===== Provided data =====

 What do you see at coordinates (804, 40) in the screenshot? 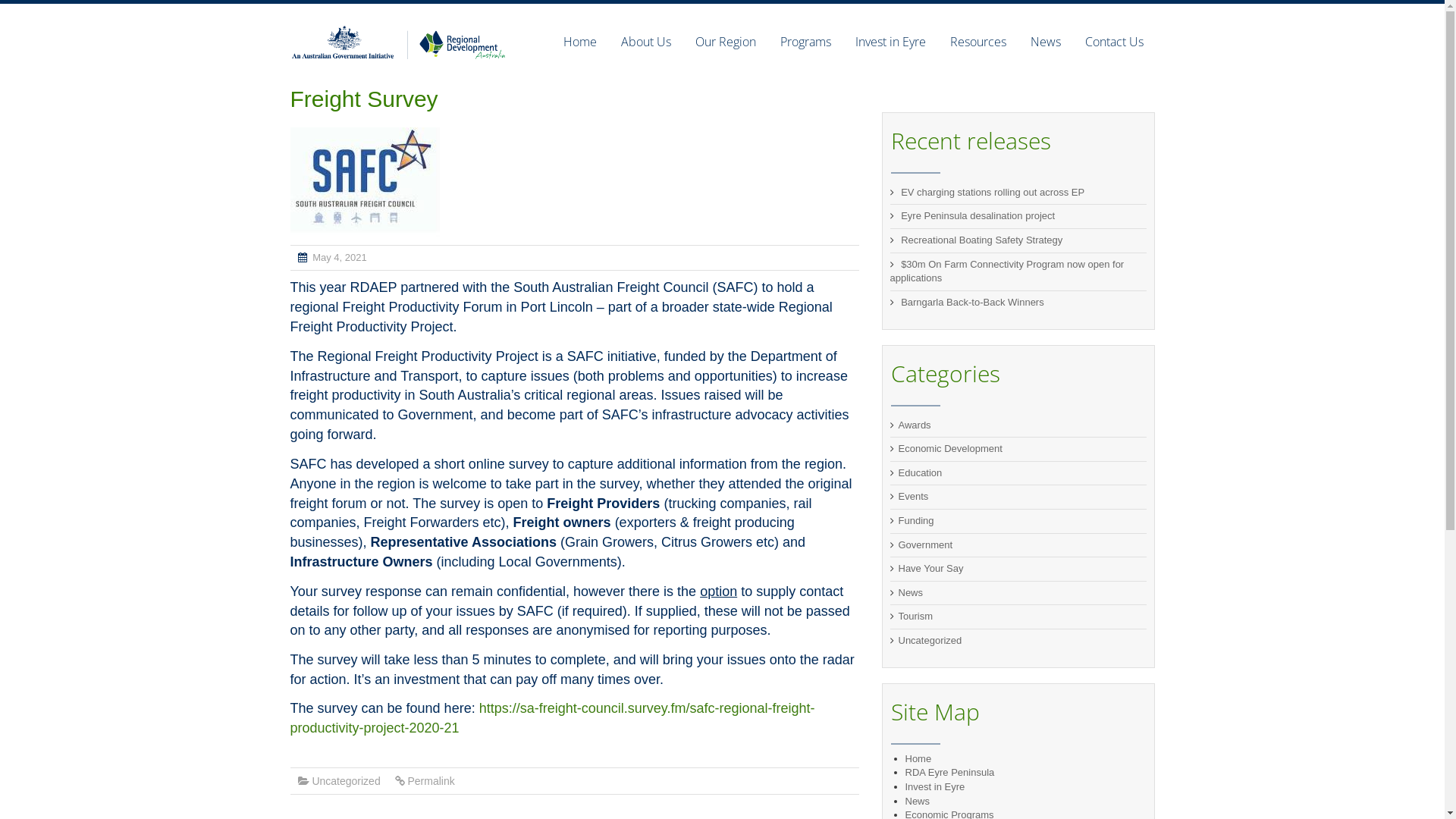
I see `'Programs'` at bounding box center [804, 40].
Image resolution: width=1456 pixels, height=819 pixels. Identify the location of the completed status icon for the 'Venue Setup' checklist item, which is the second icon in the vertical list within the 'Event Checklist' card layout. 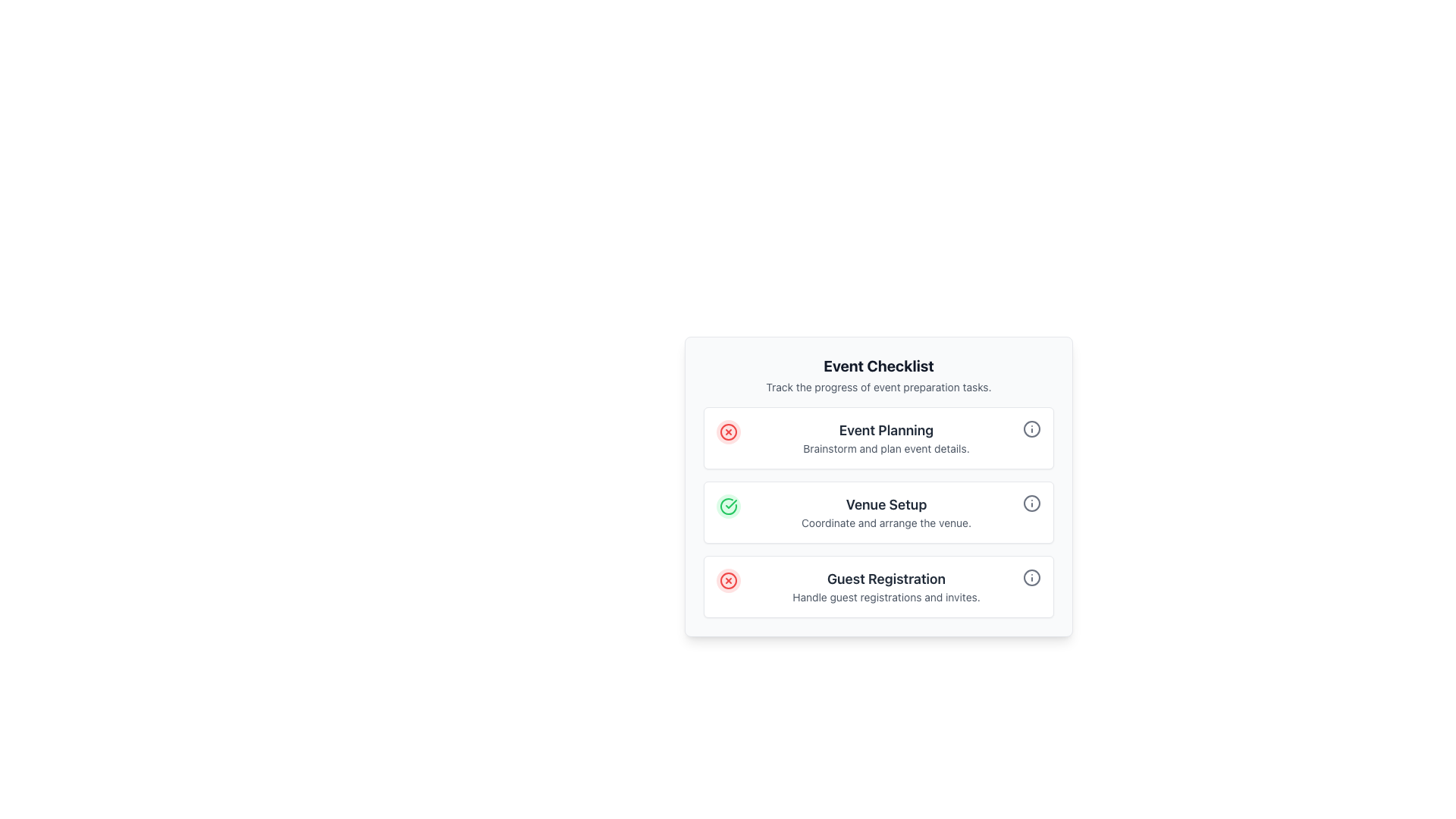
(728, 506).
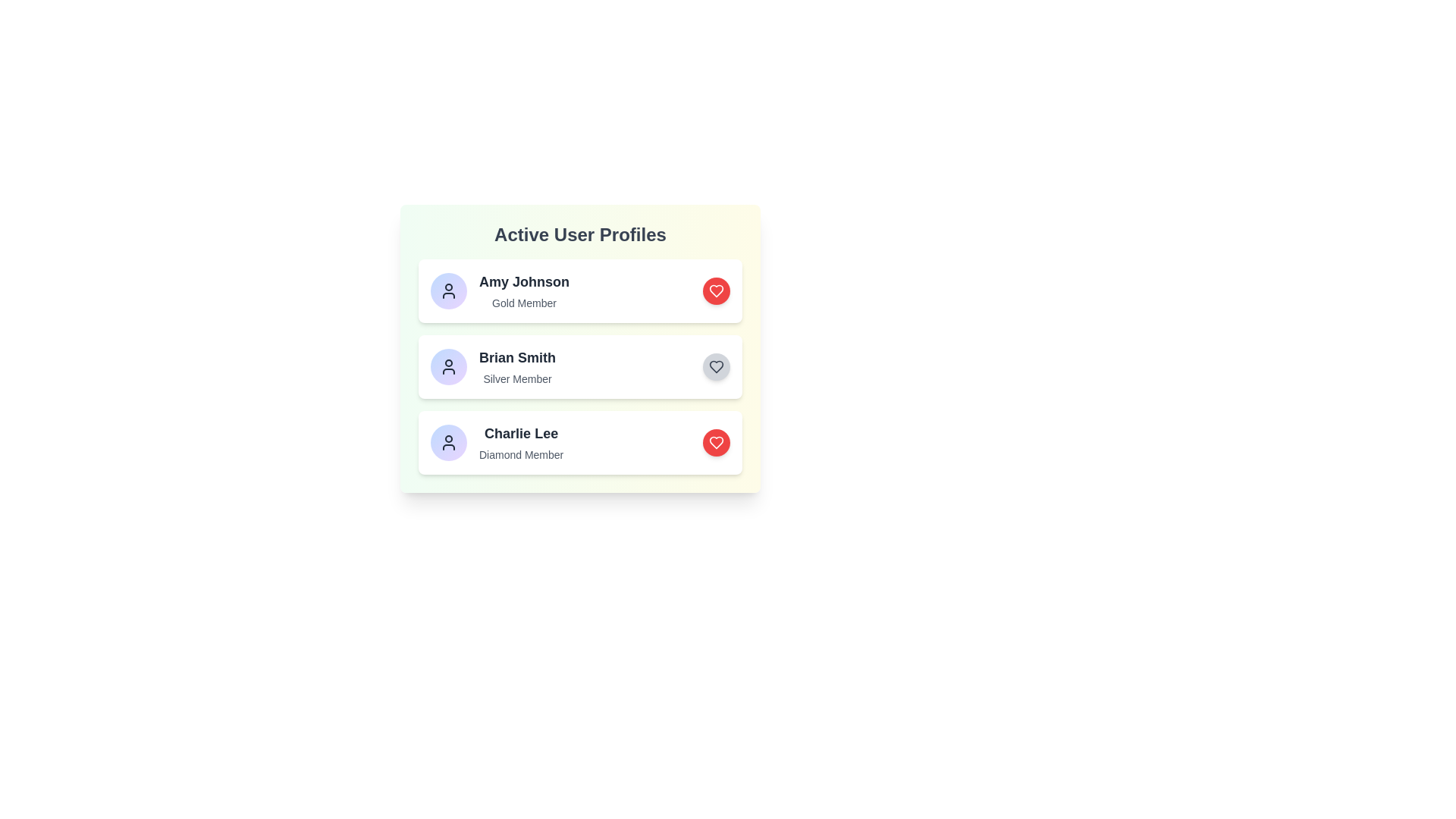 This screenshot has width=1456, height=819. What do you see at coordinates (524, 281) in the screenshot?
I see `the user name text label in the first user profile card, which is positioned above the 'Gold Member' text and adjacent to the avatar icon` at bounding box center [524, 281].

=====

● What you are asked to do
Turn all of the records into a numbered list, leaving out blank lines. Omit the pictures from your answer.

● Answer below
1.  What do you see at coordinates (804, 40) in the screenshot? 
2. I see `'Programs'` at bounding box center [804, 40].
3. Image resolution: width=1456 pixels, height=819 pixels. Identify the location of the completed status icon for the 'Venue Setup' checklist item, which is the second icon in the vertical list within the 'Event Checklist' card layout. 
4. (728, 506).
5.  This screenshot has width=1456, height=819. What do you see at coordinates (524, 281) in the screenshot?
6. I see `the user name text label in the first user profile card, which is positioned above the 'Gold Member' text and adjacent to the avatar icon` at bounding box center [524, 281].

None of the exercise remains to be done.